Add refresh token handling

This is what you gain. With offline_access in your scope, you can silently refresh without re-authenticating the user:
import { refreshToken } from "@ave-id/sdk";

const newTokens = await refreshToken(
  { clientId: "app_xxxx", redirectUri: "https://yourapp.com/callback" },
  { refreshToken: storedRefreshToken }
);

// Always store the new refresh token immediately — they rotate on every use
storeRefreshToken(newTokens.refresh_token);

Updating Convex

If you’re using Convex, the only change is the applicationID in your auth.config.ts:
// Before (Quick Ave)
export default {
  providers: [{
    domain: "https://aveid.net",
    applicationID: "origin:https://yourapp.com",  // derived from your origin
  }],
};

// After (Standard Ave)
export default {
  providers: [{
    domain: "https://aveid.net",
    applicationID: "app_xxxx",  // your registered client ID
  }],
};
Everything else — the fetchAccessToken implementation, Convex function auth, the JWKS endpoint — stays the same.
The id_token from a Standard Ave app has aud: "app_xxxx" instead of aud: "origin:https://yourapp.com". Convex validates aud against applicationID, which is why you update applicationID when you upgrade.

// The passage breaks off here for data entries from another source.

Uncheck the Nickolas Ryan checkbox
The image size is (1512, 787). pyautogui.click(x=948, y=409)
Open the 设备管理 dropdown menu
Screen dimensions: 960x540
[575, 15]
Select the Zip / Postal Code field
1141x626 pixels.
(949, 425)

Quick reference: function mapping

Quick AveStandard AveNotes
startQuickSignIn()startPkceLogin(config)Pass clientId + redirectUri
handleQuickCallback()exchangeCode(config, { code, codeVerifier })You manage the session
getQuickIdentity()Your own session storeUse the user field from TokenResponse
clearQuickIdentity()Clear your session + optionally redirectNo SDK call needed
startQuickSessionMonitor()Periodic refresh token checkUse refreshToken() on a timer
user.tokentokens.access_token_jwtAve API access JWT; not your app login token
user.idTokentokens.id_tokenSame OIDC token, aud changes to your clientId

If you still get logged out with offline_access

Quick Ave never gives a refresh token — sessions are bounded by access token TTL (~one hour by default). After upgrading to a registered app:
  • Request openid profile email offline_access and persist the full token response.
  • After every refresh response, save the new refresh_token immediately (tokens can rotate).
  • Avoid parallel refreshToken calls from different components — use a single session layer (Ave Session) so refresh is single-flight.
  • For Convex, do not pass a stale id_token string to setAuth — pass a function that returns a valid token (see Convex custom auth).